[Pixel coordinate grounding data]
---+---
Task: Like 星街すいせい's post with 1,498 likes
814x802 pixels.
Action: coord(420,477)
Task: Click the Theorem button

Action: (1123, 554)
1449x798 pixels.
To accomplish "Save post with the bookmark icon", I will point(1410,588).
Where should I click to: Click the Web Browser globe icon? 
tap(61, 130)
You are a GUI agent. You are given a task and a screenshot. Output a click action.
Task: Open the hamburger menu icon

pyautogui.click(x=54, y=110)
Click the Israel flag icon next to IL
---+---
▶ [YOUR ASSIGNMENT]:
Retyping the data above exactly and in full is the task.

▶ [RESULT]:
Task: Like 星街すいせい's post with 1,498 likes
814x802 pixels.
Action: coord(420,477)
Task: Click the Theorem button

Action: (1123, 554)
1449x798 pixels.
To accomplish "Save post with the bookmark icon", I will point(1410,588).
Where should I click to: Click the Web Browser globe icon? 
tap(61, 130)
You are a GUI agent. You are given a task and a screenshot. Output a click action.
Task: Open the hamburger menu icon

pyautogui.click(x=54, y=110)
Click the Israel flag icon next to IL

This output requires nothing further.